If I get the chance I'll try to investigate whether RSpec is doing anything about this, but that might not be for a day or two, so anyone on this thread should feel free to investigate! 😉

h-lame commented 3 years ago

@floehopper - you're right. Seems like anywhere that mocha calls allocate on a class it would need to also call define_attribute_methods if that class is an ActiveRecord::Base subclass. Seems like there's two classes of problems here:

  1. A heavily dynamic object whose public API surface is dictated by internal state of the instance. Something like a slightly stricter version of OpenStruct, such as you might get from Hashie
  2. A somewhat dynamic object whose public API surface is dictated by internal state of the class. Something like ActiveRecord::Base.

I don't know that mocha can do much about the former, feels like users should be driven towards using bare mock or stub objects in this case because the objects are so unknowable in terms of their respond_to?. For the latter, perhaps some kind of mechanism for "booting up" the class could be provided by mocha and instead of calling allocate directly on these classes mocha uses this mechanism (default of which is to call allocate).
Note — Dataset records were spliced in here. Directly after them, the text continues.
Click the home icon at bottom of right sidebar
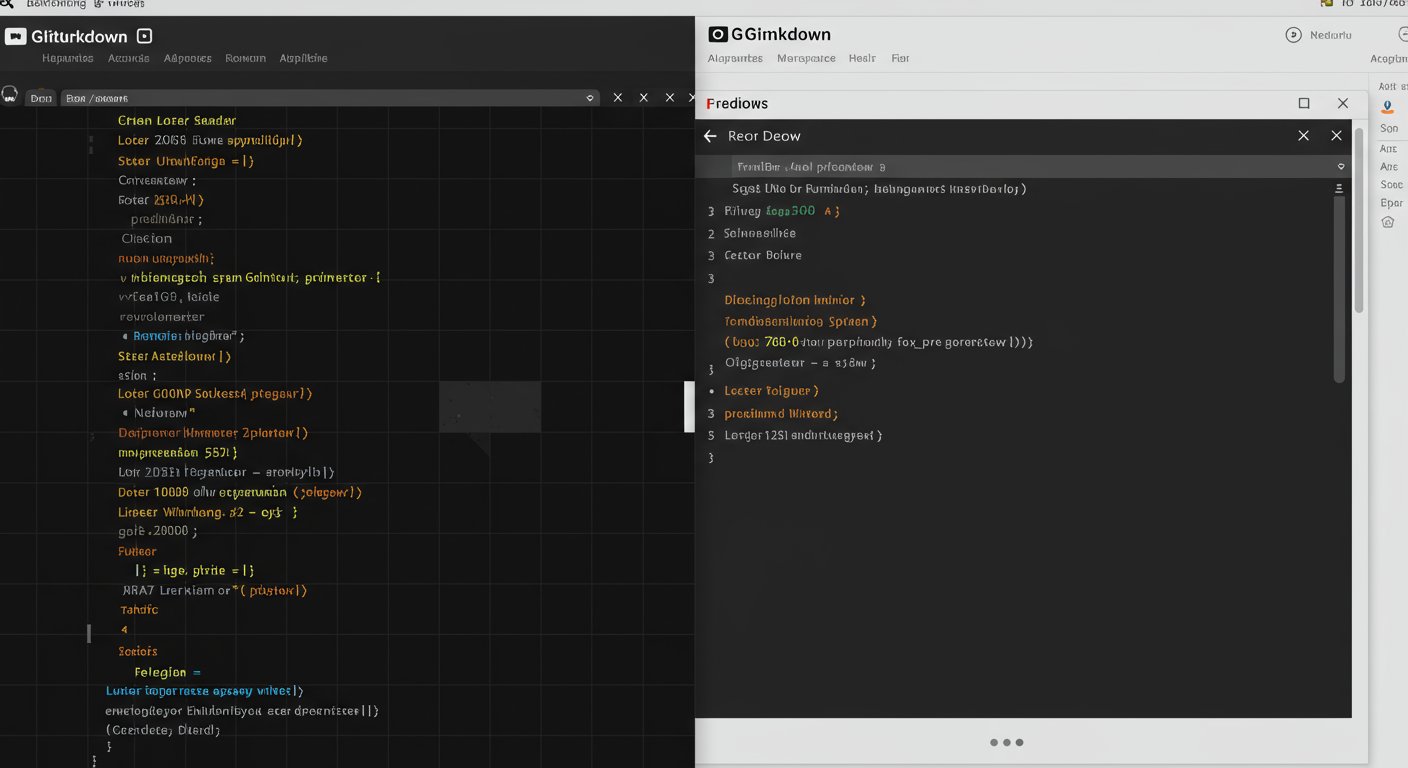This screenshot has height=768, width=1408. point(1387,222)
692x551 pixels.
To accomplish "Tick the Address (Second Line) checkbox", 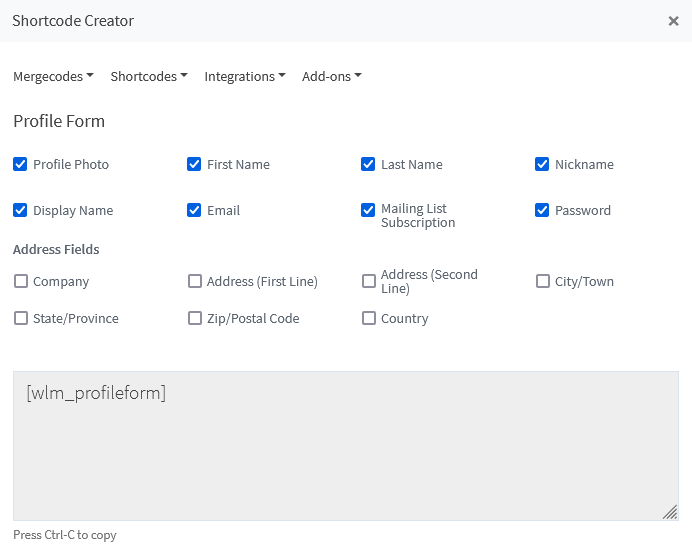I will click(x=369, y=281).
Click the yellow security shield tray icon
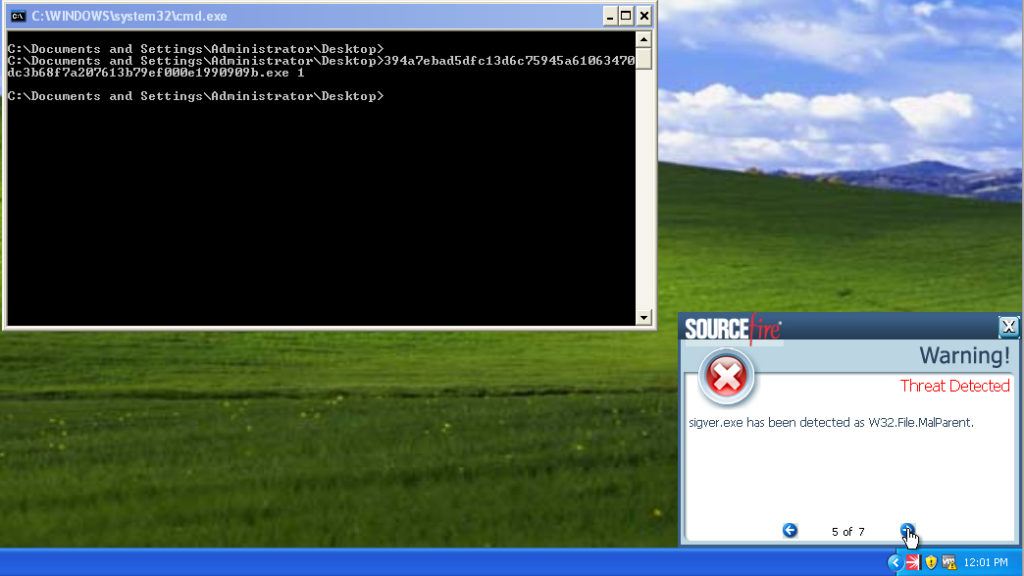 [x=931, y=562]
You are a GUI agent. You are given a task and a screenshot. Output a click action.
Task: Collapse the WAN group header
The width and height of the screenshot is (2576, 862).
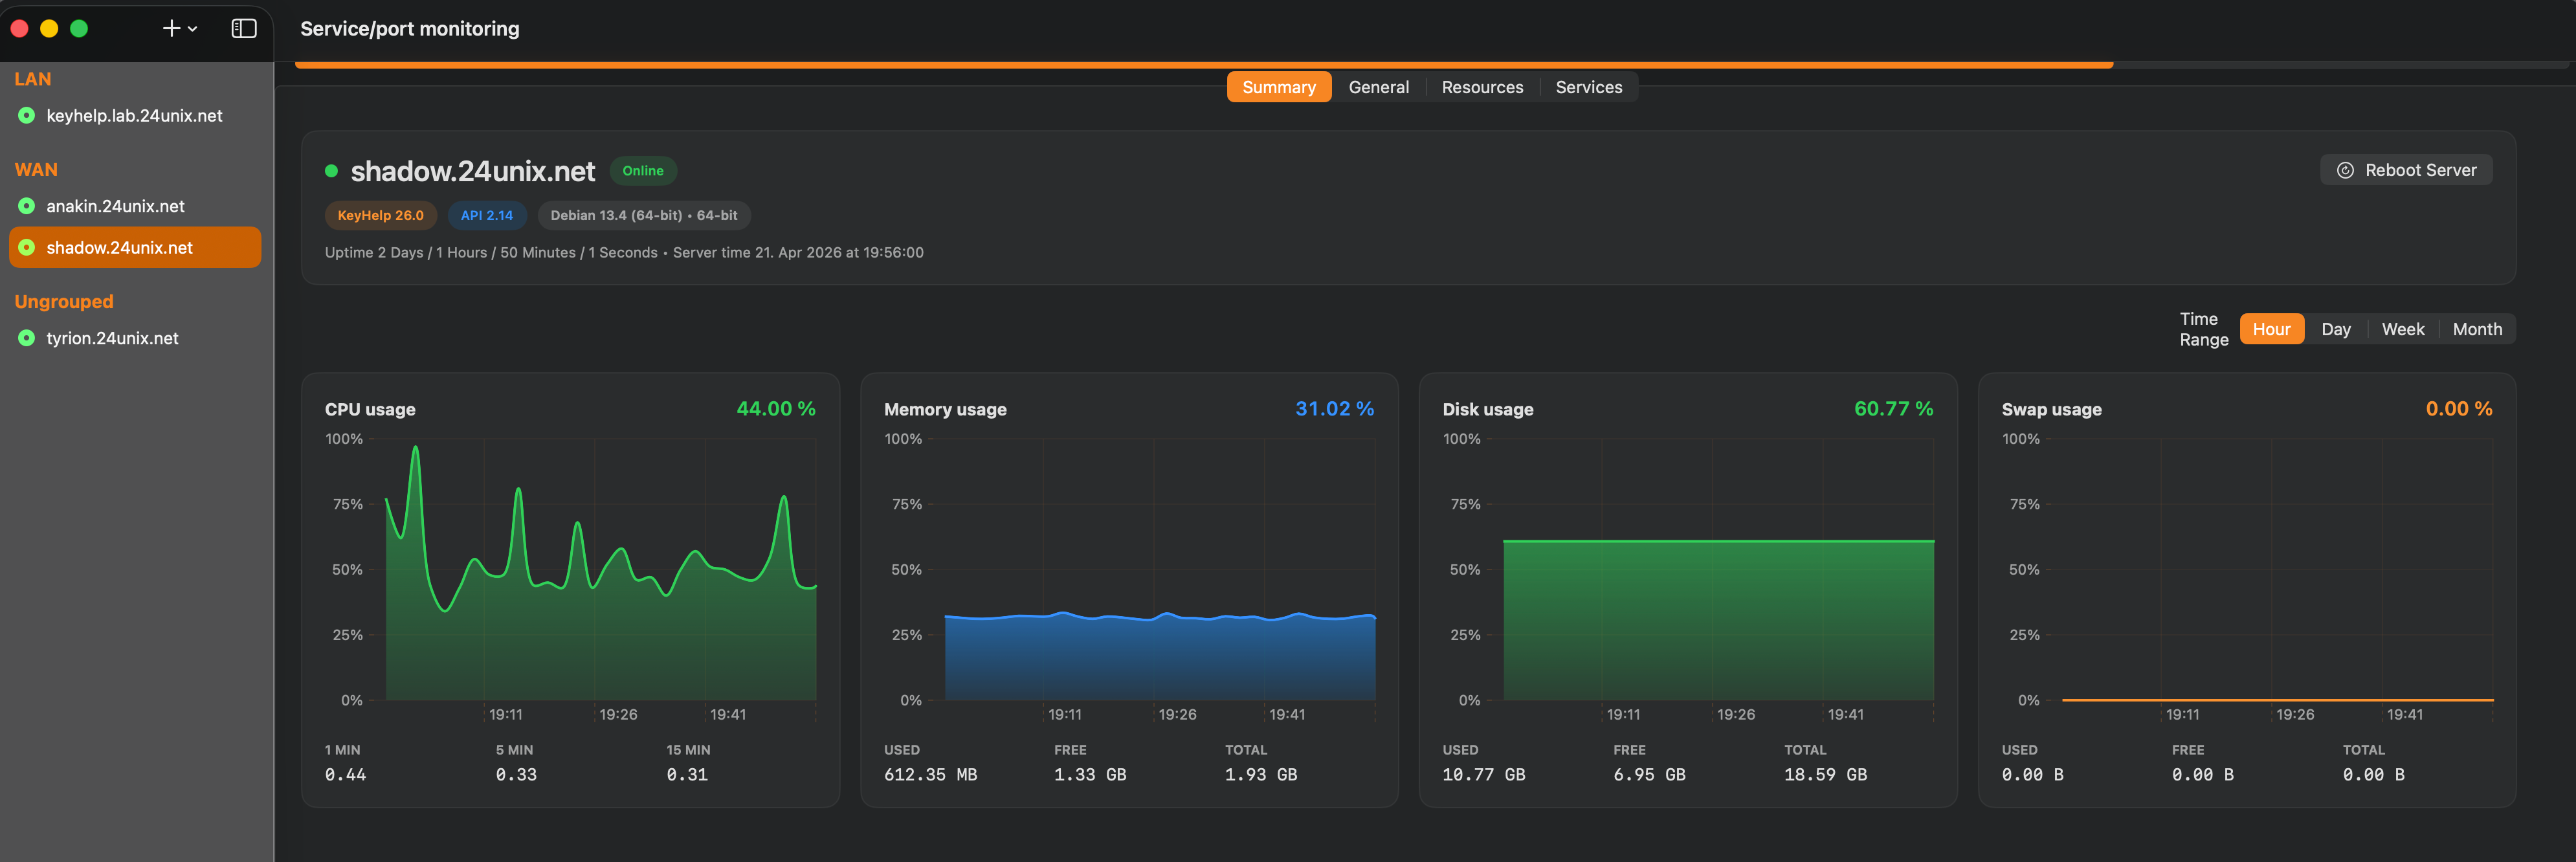tap(36, 170)
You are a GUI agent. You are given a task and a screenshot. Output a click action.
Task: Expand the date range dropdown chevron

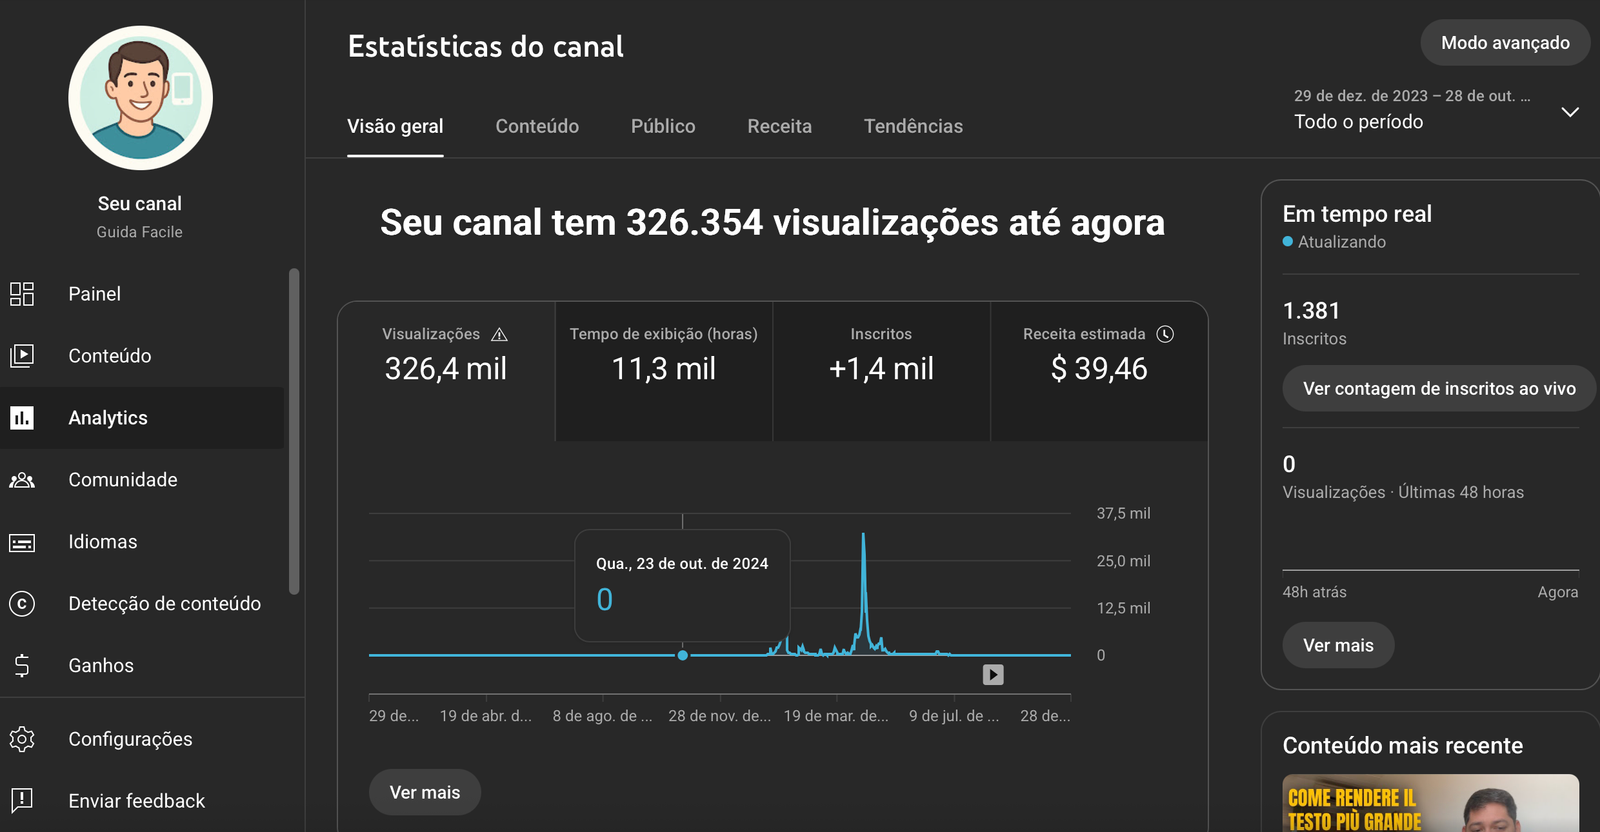[1570, 112]
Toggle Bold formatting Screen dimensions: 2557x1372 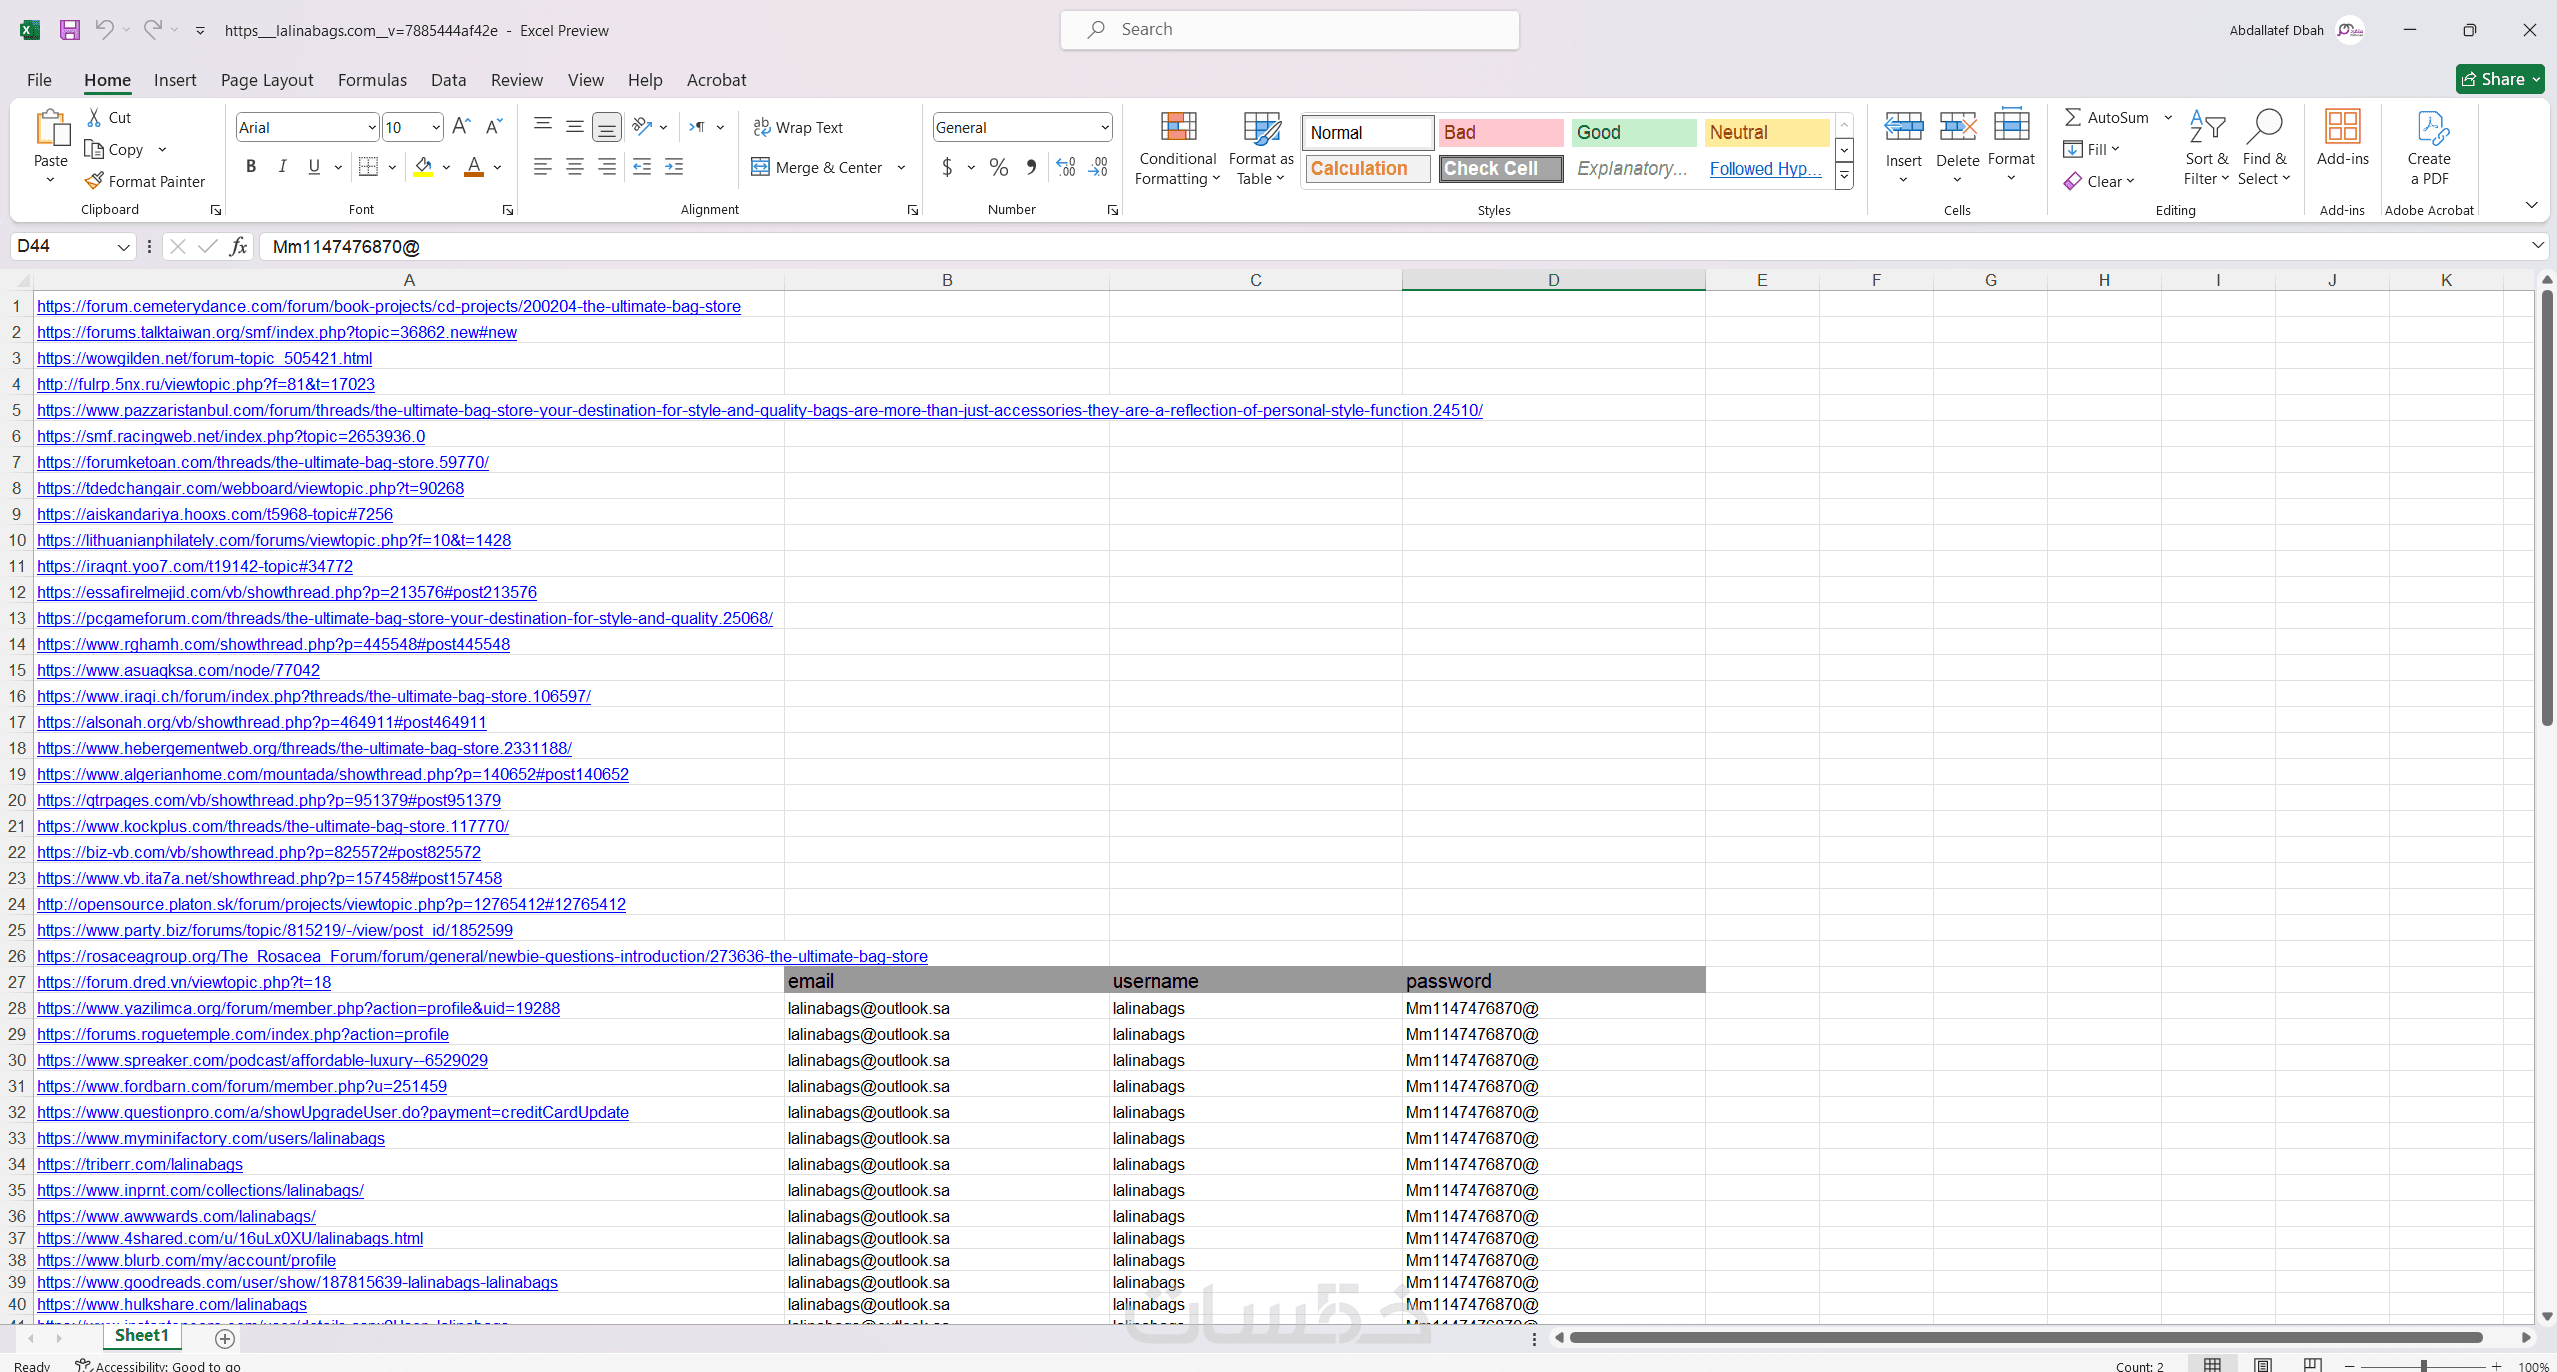[251, 167]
A mocha/rails file could ship with mocha to add klass.define_attribute_methods for ActiveRecord::Base into this mechanism.

FWIW: this seems to be what rspec-rails does: https://github.com/rspec/rspec-rails/blob/01704c50c146f720db914724c25681781ecefb23/lib/rspec/rails/active_record.rb which looks like it has exactly the mechanism I'm describing. The rspec-mock code that this hooks into is significantly more complex, but it also doesn't appear to use allocate, but neither does it appear to instantiate the objects used. I didn't dig too deep though.